The evaluation of the EuraHs QoL questionnaire with the newly defined “CPSP score” and the “daily-life score” showed a significant difference between the patient group with and without CPSP. Patients with CPSP show significantly more pain on the one hand and increased restrictions in everyday life, movement, and work on the other. This severely restricts their quality of life. The current therapeutic approach to prevent chronic pain and to improve quality of life is adequate analgesia, which should be started immediately after surgery and continuously adjusted [33]. By understanding the pathophysiology of chronic pain, further studies could generate other therapeutic approaches in the future.

We identified the analgesics score as a significant predictor on the development of a CPSP in our cohort. The analgesic score is a good measurement tool to relate pain and the necessary pain medication to avoid a misjudgement if, for example, there is no pain (NRS < 3) but a high need for opioids. Patients with CPSP require more analgesics to be pain free (NRS < 3) than patients without CPSP. A high analgesia requirement during hospitalization may already indicate a developing CPSP. The use of the analgesics score could already be proven in a retrospective study as an influencing factor on the development of CPSP pain after inguinal hernia surgery (CPIP) [14]. Since a significant influence is now also shown for incisional hernias, this score could possibly indicate chronic pain in general after hernia surgery. However, this assumption and the detailed pathogenesis behind the development of CPSP should be validated in a prospective study.
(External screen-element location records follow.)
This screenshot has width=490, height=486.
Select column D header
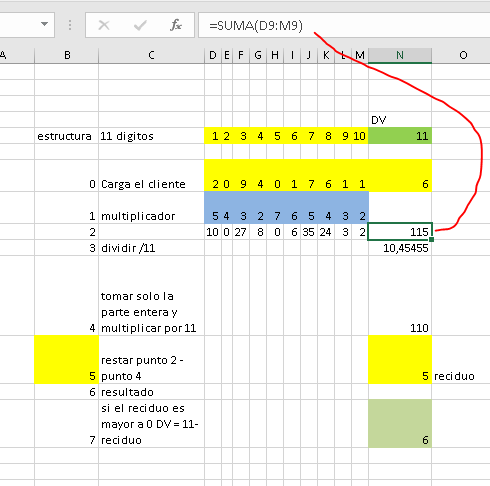[213, 55]
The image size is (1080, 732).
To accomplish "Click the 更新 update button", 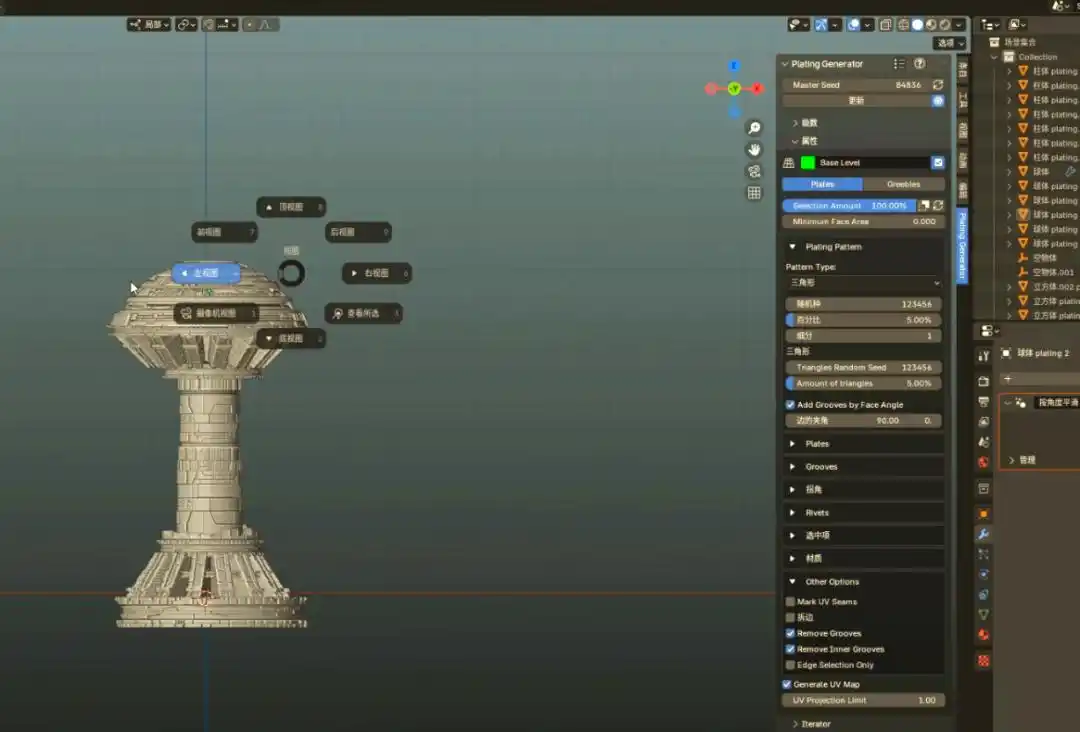I will tap(856, 101).
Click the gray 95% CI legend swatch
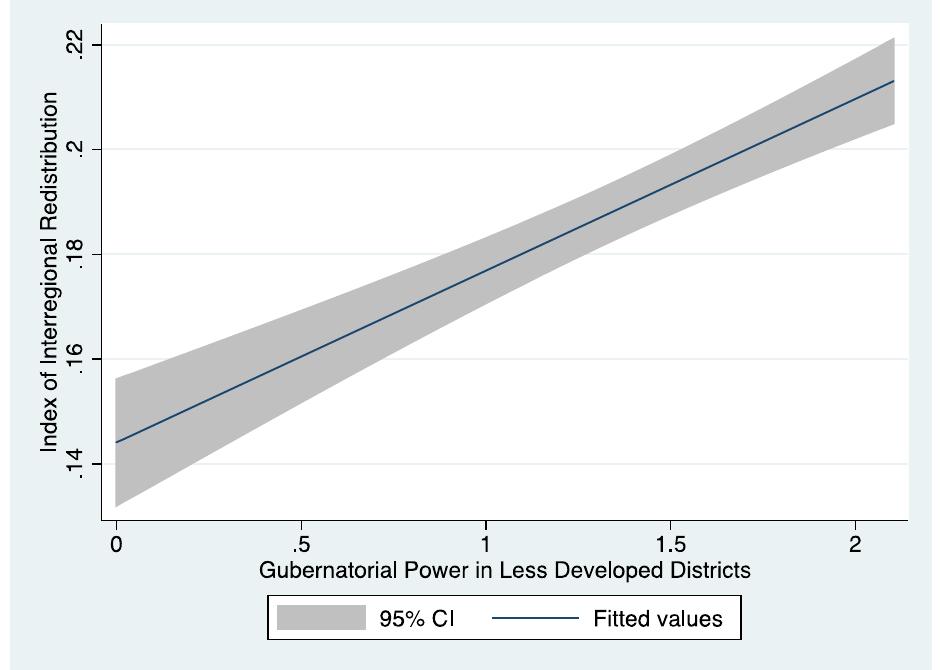The height and width of the screenshot is (670, 940). coord(321,618)
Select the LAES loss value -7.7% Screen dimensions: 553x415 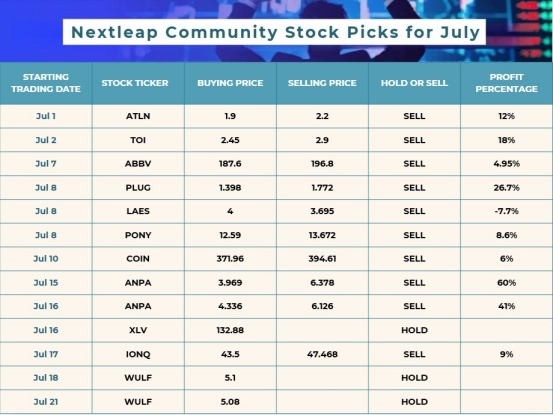[506, 211]
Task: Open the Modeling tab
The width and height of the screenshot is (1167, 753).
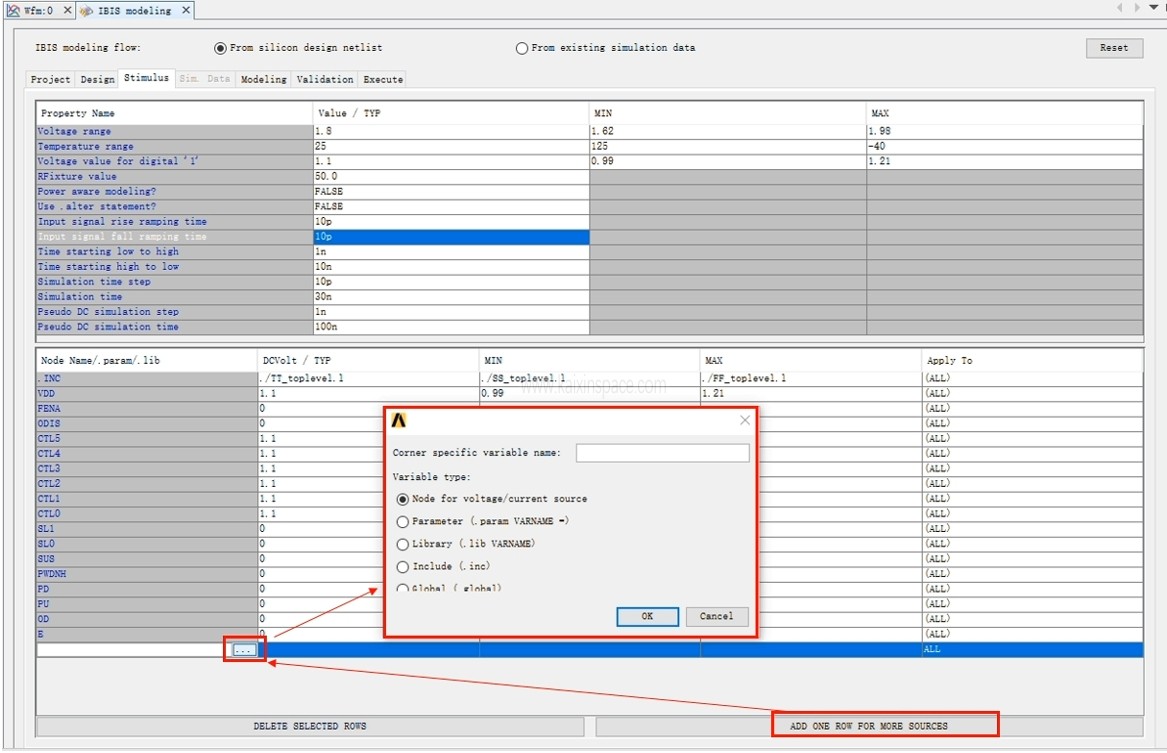Action: click(264, 79)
In a previous study, evidence was found that suggests that the adaptive immune system may play a role in the development of chronic postoperative pain [34]. One question that still needs to be clarified is that of optimal postoperative analgesia in the prevention of chronic pain; further studies are needed here to genetically screen at-risk patients in the future to ensure optimal analgesia and metabolization of pain medication [35]. Many questions remain unanswered.

Taken together, we demonstrate that CPSP is a relevant problem following open incisional hernia repair. This raises the question whether the treatment of incisional hernias with open herniotomy is beneficial for the patient, or if new minimal invasive techniques, e.g., robotic-assisted surgery should be considered. Nevertheless, with the knowledge about CPSP, an early identification of potential CPSP patients, a differentiated indication as well as individual risk–benefit consideration for surgery should be of absolutely crucial importance [36].

Strengths and limitations

The strength of this study is its adequately power, as our data reflect everyday clinical care in hospitals. The size of the selected collective allows a representation of real conditions and, thus, reliable answers to the questions. The major limitations of our study are its retrospective nature and single-center design, and the limited number of the risk factors that were investigated.

Conclusion

Since there are few studies CPSP after incisional hernia repair, the aim of this study was to delineate the relevance, identify predictors of its development in our patients and to allow early identification of patients at higher risk for CPSP. In summary, in our collective, having an elevated analgesics score to be equated with having more postsurgical pain is a predictor of developing CPSP. This score may help to improve the identification of potential CPSP patients in the future. However, further studies to clarify pathogenesis and confirm predictors are needed to improve therapeutic approaches.